• CONSIGNES DE TRAVAIL: Dans le texte extrait sur la célébrité, recopiez à l'identique le passage qui commence à « La célébrité est ma » et se termine à « sali les mains. ».

Célèbre

Publié le 19 Septembre 2024

La célébrité est ma vie. Celle que je savais que j’aurais, celle que j’ai fait en sorte d’avoir. […] La célébrité est une drogue dure, un monstre féroce. Et je suis allée la chercher avec ma rage, avec mes ongles, avec mes dents. L’extrême notoriété a libéré la bête en moi, impitoyable et cruelle. Autant le dire d’emblée : je me suis sali les mains.

• MATÉRIEL FOURNI:
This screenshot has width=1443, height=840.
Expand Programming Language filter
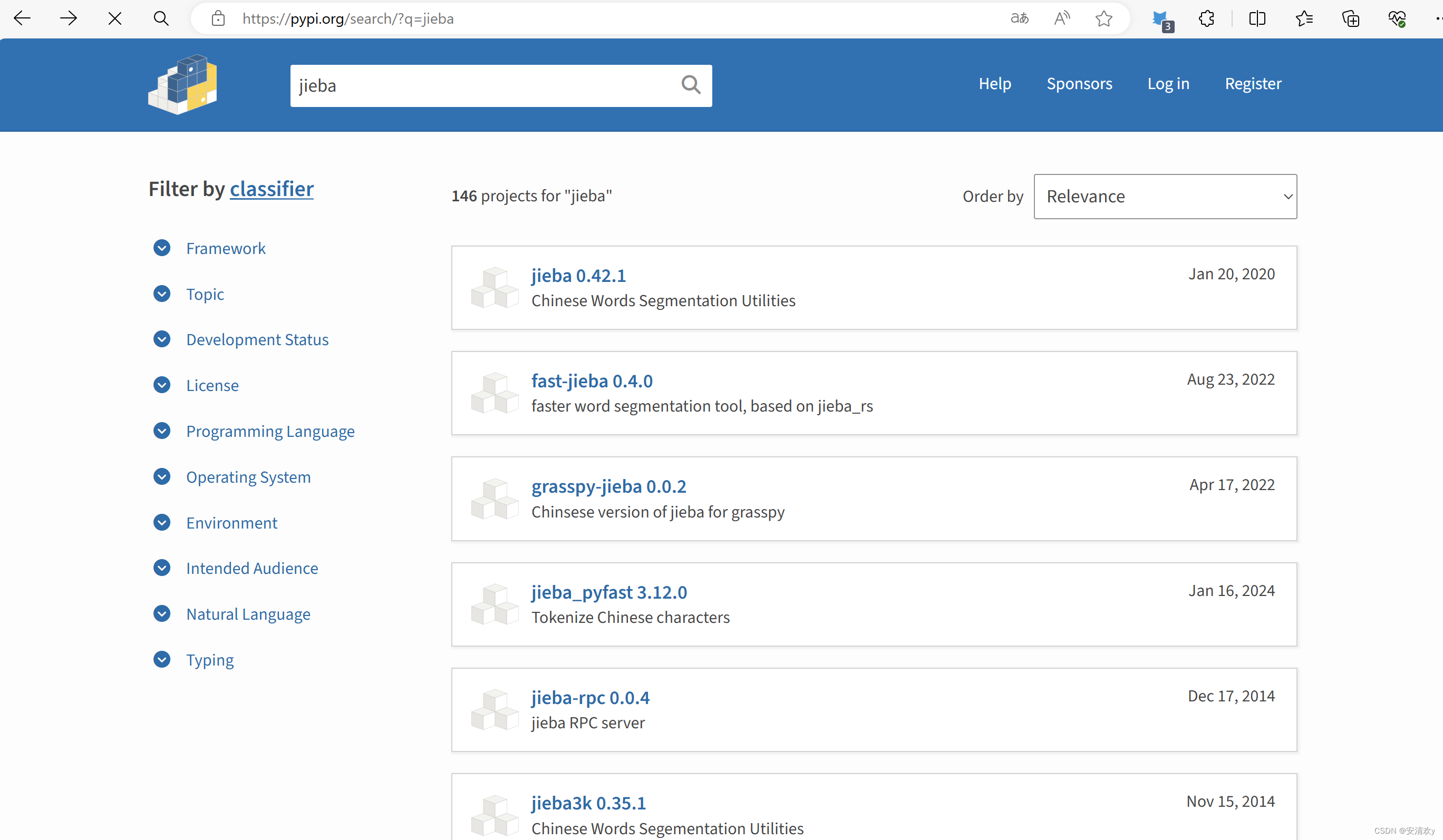(x=162, y=431)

• RÉPONSE:
La célébrité est ma vie. Celle que je savais que j’aurais, celle que j’ai fait en sorte d’avoir. […] La célébrité est une drogue dure, un monstre féroce. Et je suis allée la chercher avec ma rage, avec mes ongles, avec mes dents. L’extrême notoriété a libéré la bête en moi, impitoyable et cruelle. Autant le dire d’emblée : je me suis sali les mains.